If you read my last post on Why Do You Use a Cane Rather Than a Dog 

You may be wondering why, with all of the responsibilities and inconvenience associated with working with a dog, anyone would do it. It ultimately comes down to a personal preference, and these are some of the reasons that people give for using a guide dog.

  • Less stressful. While you certainly have to pay attention when working with a dog (they don’t come with cruise control), at least in my experience, it doesn’t require the same level of intense concentration I have when working with a cane.
  • Speed. Even the most skillful cane traveler would have to admit that you can walk far faster with a dog. In fact, unless a dog has slowed down due to age, the typical handler walks faster than most sighted pedestrians. Being able to walk at the speed you want gives you a freedom of motion you can’t get with a cane.
  • Traffic. The most unique, and arguably the most valuable, feature of a dog is their work in traffic. Normally, the dog is trained to execute the handler’s commands: forward, left, right, come, etc. However, when following a command would jeopardize the safety of the team, the dog is trained to ignore the command, what is called “intelligent disobedience.” Hopefully, this is an extremely rare occurrence – I’ve only had this happen once in thirty-five years – but, when it does, the dog provides a margin of safety you can’t get with a cane.
  • Commands.

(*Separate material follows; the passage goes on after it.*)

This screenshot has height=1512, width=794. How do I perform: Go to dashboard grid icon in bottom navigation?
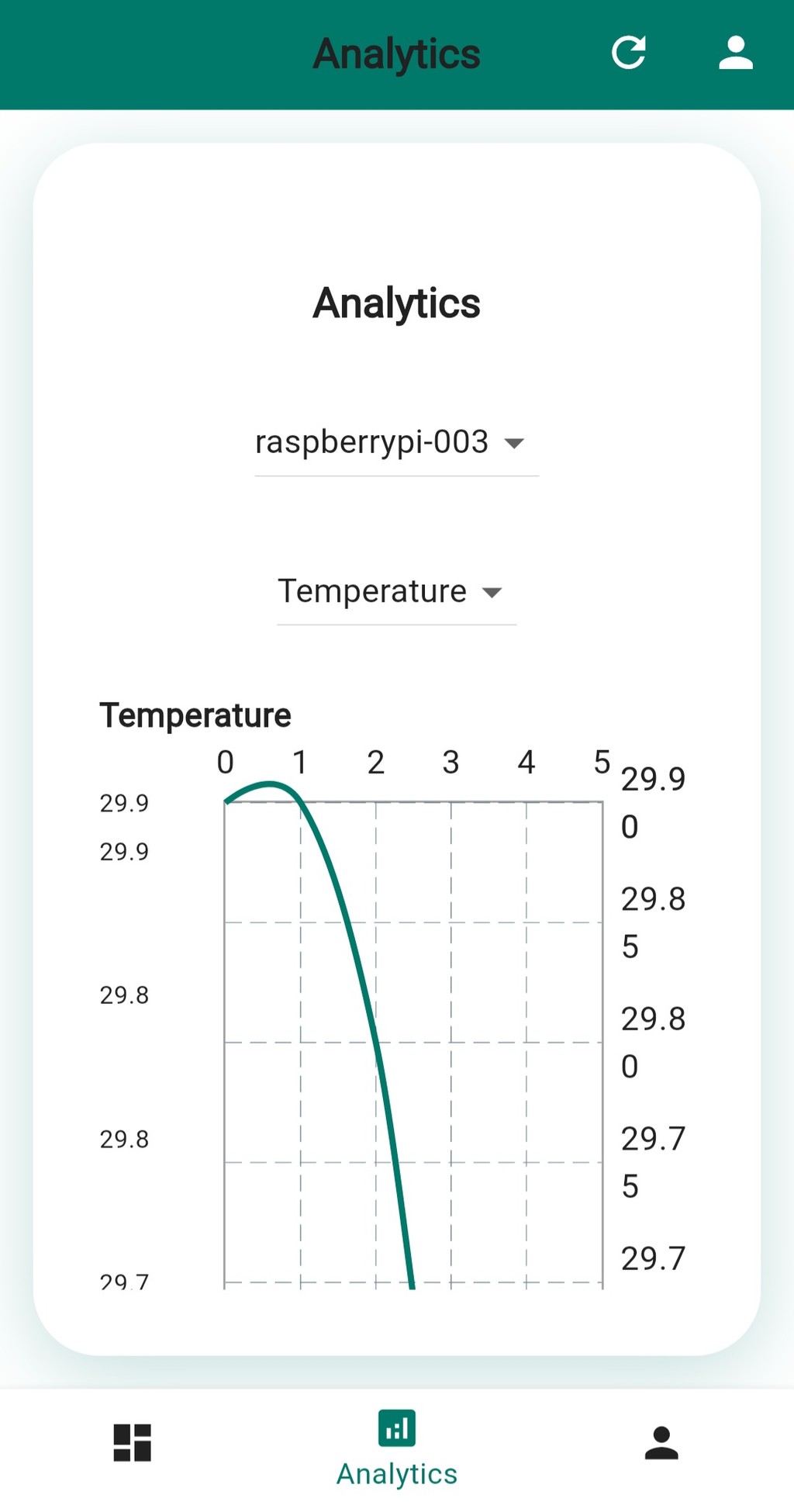click(x=133, y=1442)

Dogs can be trained to do some things such as finding an empty chair in a crowded waiting room that, while they can be done with a cane, are done far more easily and less obtrusively with a dog.
  • Credibility. A dog is part of how you present yourself to the public. In the same way that your dress and general deportment enhance how you are seen by others, a dog that is well-behaved aids your general credibility with the public. To choose to get a dog for this reason alone, however, is an extremely poor decision. Conversely, a dog that is poorly handled, and, unfortunately, this is not an uncommon experience, is a real liability.
  • Safety. A few people find that simply having a dog adds to their sense of personal safety. By itself, this is a terrible reason for getting a dog, but, for someone living in a high-crime area who would be getting a dog anyway, it can be an added benefit. The dogs are not trained to protect the handler, but there are times that their mere presence can make a bad guy think twice.
  • Companionship. I’ve never cried at a Disney movie, referred to my dog as “my baby,” or had the slightest desire to have my dog sleep with me, and yet I’d willingly acknowledge that the bond formed with a guide dog is far more powerful than that with a pet. If you’re serious about working with a dog, you really do become a team in the very best sense of that term. The connection you develop with the dog can only be understood by another handler. Companionship, by itself, is another awful reason for getting a guide dog. If companionship is what you want, you’re far better off getting a dog from a shelter. Most schools are pretty circumspect about revealing how much it costs to train a dog, but the most recent unofficial figures I’ve heard range from $15,000. To something north of $65,000 so a guide dog is an extremely expensive pet. If, however, you not only love dogs but love to work with them, a dog may be an excellent option.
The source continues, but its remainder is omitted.